De nouveau, Les éditions Les Escales nous proposent un très bon livre, ici écrit par Beate Teresa Hanika, une auteure qui jusqu'à présent s’était fait remarquer pour ses romans jeunesse. Elle se lance dans les romans adultes et on doit bien constater que son dernier livre, Le goût sucré des souvenirs est une belle réussite, à l’image la couverture, particulièrement soignée.
Le goût sucré des souvenirs est l’histoire d’une vieille dame, Elisabetta Shapiro qui vit seule dans sa maison familiale de Vienne. De son enfance, elle a conservé des multiples pots de confiture d’abricot, tous fabriqués par sa mère. Cette confiture sucrée la replonge systématiquement dans ses souvenirs. Ses pots sont étiquetés par année.
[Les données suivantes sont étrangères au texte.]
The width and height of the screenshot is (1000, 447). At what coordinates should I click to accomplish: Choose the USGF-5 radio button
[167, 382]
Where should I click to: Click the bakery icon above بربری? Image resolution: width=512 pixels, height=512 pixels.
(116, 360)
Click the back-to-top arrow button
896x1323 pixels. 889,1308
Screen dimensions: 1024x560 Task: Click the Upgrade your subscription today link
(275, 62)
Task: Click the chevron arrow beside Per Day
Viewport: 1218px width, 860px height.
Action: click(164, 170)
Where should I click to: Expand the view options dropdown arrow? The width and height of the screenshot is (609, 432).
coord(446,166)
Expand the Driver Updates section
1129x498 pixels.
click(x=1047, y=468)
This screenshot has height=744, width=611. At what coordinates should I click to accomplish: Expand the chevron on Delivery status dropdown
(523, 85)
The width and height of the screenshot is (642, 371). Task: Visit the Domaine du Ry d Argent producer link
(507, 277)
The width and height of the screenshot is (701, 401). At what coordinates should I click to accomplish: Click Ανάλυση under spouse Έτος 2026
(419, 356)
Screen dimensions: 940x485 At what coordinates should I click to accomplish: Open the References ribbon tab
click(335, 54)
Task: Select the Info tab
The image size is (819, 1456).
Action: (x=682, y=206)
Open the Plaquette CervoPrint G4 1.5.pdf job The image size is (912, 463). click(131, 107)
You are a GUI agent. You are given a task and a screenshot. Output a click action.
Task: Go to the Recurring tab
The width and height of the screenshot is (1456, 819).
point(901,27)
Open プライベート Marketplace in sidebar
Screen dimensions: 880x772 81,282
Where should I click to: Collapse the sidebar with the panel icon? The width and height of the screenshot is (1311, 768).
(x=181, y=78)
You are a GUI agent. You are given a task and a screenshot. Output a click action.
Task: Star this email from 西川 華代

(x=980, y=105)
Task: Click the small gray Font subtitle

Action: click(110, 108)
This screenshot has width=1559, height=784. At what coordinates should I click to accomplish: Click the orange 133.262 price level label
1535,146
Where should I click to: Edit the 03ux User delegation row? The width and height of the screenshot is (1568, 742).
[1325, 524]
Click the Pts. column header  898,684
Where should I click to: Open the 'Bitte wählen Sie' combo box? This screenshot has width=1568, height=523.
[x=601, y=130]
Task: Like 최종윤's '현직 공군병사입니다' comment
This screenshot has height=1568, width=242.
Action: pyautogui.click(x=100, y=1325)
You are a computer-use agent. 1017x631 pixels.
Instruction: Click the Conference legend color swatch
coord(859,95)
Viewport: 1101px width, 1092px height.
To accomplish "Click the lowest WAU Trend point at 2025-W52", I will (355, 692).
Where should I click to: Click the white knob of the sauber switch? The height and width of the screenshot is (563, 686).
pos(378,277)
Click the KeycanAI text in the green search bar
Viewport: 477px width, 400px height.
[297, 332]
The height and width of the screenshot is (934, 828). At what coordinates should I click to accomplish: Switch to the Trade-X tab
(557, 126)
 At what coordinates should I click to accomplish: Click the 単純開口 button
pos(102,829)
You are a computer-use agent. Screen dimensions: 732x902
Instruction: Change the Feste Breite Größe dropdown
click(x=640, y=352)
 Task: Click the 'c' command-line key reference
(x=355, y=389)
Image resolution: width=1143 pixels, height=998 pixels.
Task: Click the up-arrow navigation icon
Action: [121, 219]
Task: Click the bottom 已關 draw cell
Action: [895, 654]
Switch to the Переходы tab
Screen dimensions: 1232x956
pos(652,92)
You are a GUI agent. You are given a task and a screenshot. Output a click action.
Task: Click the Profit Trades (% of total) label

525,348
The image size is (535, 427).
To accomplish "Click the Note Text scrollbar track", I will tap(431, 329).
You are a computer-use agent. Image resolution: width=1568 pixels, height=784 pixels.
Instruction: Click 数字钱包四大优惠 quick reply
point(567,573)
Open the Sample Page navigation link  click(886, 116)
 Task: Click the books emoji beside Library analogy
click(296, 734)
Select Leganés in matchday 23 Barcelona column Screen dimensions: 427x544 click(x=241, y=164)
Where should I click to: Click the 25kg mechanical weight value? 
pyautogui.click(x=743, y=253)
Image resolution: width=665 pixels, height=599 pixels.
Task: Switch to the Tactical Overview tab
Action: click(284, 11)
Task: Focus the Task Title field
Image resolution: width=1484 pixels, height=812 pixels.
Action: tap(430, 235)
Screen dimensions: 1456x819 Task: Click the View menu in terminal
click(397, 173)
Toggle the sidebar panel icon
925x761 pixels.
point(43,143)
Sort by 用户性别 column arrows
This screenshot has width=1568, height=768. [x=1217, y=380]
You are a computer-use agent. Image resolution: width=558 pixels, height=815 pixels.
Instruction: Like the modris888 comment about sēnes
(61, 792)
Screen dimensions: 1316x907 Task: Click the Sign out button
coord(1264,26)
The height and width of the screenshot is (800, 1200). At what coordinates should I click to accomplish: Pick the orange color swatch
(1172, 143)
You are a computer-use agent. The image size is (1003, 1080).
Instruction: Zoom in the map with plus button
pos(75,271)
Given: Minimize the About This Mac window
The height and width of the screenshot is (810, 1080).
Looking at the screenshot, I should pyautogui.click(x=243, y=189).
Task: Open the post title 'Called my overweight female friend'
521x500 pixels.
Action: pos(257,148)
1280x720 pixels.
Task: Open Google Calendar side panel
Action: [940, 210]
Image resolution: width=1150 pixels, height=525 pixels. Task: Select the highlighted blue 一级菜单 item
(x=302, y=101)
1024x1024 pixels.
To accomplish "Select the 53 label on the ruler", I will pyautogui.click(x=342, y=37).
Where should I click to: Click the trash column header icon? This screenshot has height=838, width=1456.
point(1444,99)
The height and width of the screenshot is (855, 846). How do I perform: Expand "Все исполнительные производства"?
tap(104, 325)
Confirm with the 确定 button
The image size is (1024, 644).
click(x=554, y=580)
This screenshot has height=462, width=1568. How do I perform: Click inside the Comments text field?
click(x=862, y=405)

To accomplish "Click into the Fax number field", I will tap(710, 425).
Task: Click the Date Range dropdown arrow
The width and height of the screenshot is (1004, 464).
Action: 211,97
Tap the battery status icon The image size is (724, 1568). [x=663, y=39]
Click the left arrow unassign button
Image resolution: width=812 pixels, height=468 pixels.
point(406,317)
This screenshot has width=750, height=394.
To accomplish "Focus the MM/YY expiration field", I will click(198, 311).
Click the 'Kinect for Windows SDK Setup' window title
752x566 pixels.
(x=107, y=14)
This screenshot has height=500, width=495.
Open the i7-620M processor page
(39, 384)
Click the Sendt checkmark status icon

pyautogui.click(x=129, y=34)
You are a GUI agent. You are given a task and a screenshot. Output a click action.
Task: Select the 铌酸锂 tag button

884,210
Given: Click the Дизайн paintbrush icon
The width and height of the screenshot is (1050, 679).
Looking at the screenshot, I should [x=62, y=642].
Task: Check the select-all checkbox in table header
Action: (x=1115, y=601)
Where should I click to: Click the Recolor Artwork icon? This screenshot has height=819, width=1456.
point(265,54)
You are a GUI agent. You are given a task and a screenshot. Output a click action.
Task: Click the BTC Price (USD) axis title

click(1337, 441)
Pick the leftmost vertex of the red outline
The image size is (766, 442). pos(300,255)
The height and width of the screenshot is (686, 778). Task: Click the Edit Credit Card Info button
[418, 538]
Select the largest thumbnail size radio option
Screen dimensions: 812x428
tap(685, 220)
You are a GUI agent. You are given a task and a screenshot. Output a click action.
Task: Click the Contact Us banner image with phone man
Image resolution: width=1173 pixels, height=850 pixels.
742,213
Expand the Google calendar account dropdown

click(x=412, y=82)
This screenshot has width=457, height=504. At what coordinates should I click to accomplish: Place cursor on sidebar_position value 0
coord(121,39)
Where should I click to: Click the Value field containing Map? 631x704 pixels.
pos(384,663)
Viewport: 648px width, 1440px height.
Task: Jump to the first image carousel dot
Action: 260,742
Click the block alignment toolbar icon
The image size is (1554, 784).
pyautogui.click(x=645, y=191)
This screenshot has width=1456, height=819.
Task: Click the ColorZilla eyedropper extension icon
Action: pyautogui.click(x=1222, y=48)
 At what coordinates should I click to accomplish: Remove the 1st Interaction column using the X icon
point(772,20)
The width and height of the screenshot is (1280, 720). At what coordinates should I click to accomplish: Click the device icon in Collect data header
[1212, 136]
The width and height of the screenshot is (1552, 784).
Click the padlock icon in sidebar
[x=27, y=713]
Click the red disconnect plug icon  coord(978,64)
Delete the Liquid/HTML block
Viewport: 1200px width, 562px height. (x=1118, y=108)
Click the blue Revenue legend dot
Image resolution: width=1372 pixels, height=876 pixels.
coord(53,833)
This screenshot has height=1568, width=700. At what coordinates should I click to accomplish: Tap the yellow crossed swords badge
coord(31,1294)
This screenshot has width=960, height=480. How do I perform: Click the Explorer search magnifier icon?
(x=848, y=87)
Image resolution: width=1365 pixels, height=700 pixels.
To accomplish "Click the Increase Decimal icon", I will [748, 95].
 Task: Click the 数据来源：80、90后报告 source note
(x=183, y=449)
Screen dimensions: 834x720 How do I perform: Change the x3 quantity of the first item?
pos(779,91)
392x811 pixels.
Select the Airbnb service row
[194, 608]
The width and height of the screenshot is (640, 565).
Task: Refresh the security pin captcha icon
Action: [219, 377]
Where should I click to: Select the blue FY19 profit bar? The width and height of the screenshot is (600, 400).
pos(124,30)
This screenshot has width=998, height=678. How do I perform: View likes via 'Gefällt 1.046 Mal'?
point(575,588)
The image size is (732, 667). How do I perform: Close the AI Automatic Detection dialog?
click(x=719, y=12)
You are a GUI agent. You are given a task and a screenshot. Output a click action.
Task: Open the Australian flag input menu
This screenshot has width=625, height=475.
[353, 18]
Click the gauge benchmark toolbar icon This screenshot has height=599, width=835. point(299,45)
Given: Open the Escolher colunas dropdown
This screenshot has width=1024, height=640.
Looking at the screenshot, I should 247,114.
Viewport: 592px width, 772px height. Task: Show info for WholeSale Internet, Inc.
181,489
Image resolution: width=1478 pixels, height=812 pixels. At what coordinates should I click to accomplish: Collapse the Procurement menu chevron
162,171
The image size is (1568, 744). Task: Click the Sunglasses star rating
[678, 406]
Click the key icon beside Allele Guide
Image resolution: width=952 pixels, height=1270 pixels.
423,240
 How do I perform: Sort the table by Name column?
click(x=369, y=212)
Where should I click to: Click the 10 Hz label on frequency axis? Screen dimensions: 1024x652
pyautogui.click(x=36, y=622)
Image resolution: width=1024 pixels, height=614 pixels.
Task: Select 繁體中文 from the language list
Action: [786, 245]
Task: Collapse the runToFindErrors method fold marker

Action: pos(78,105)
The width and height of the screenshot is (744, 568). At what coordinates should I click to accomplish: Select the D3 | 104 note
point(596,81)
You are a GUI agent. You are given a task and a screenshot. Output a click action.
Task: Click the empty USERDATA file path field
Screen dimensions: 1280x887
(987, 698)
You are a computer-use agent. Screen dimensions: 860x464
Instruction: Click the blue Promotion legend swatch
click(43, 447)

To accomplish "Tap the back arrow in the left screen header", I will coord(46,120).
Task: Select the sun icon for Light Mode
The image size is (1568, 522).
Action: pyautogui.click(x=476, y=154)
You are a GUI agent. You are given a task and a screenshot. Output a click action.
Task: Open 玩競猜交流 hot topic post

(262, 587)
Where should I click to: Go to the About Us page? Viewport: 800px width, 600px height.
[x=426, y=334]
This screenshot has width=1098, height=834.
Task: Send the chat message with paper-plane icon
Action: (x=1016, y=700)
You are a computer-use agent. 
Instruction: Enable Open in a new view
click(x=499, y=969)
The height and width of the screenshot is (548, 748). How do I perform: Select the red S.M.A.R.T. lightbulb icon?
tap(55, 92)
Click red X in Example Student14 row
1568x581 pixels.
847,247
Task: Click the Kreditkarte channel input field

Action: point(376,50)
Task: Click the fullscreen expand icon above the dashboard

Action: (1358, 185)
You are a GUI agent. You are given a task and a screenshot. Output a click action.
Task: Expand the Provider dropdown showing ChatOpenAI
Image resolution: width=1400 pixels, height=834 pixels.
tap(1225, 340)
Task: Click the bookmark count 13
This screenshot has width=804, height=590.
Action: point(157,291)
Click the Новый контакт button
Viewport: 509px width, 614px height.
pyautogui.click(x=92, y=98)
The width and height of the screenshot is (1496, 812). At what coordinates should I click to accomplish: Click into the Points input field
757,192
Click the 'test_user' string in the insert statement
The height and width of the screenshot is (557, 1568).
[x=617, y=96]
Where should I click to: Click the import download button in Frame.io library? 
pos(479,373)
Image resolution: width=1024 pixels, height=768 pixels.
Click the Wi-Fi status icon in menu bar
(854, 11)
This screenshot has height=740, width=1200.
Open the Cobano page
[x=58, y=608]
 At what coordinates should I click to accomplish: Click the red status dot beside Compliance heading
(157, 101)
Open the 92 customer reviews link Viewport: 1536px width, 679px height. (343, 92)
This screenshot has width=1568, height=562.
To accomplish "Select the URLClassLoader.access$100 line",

Quand elle en ouvre un, les souvenirs lui reviennent, elle replonge dans son passé de jeune fille juive sous la Vienne nazie : son quotidien d’abord faste et luxueux, ses grandes sœurs qu’elle jalousait secrètement, sa tortue Hitler qui déambule dans la maison et le jardin la voix de sa mère quand elle chantait puis l’arrestation de toute sa famille par les SS, la solitude et la perte de repères.
Son père était médecin, sa mère chanteuse d’opérette, ses sœurs bien plus âgées (elle parle aux fantômes de ses sœurs dans le livre) qu’elle quand la gestapo est venue les chercher. Elle a échappé à cette rafle et elle se sent coupable de ne pas avoir été avec sa famille. Un passage du livre nous raconte d’ailleurs que quelques jours après la rafle de ses parents, elle s’est rendue avec sa valise dans un poste de police pour raconter que sa famille avait été prise par la gestapo et qu’ils l’avaient oubliée ! Elle ne dut son salut qu’à l’humanité de celui qu’elle avait face à elle qui lui dit de partir avec sa valise.
Dans sa maison viennoise, où elle continue de faire des confitures d’abricot, Elisabetta accueille Pola, une danseuse qui elle aussi a des secrets à cacher à Elisabetta. Très vite, les habitudes de la vieille femme vont se retrouver chamboulées. Pola lutta aussi contre ses propres démons. Sans trop raconter le livre dans ses détails, Pola a un lien avec la petite fille d’Elisabetta et des choses à se reprocher (à cause de sa famille et de son frère) concernant la fille de la vieille dame. Les souvenirs des deux femmes vont alors s’entremêler, dessinant un second drame. Pola va avoir besoin de la vieille dame et de son pardon pour se reconstruire.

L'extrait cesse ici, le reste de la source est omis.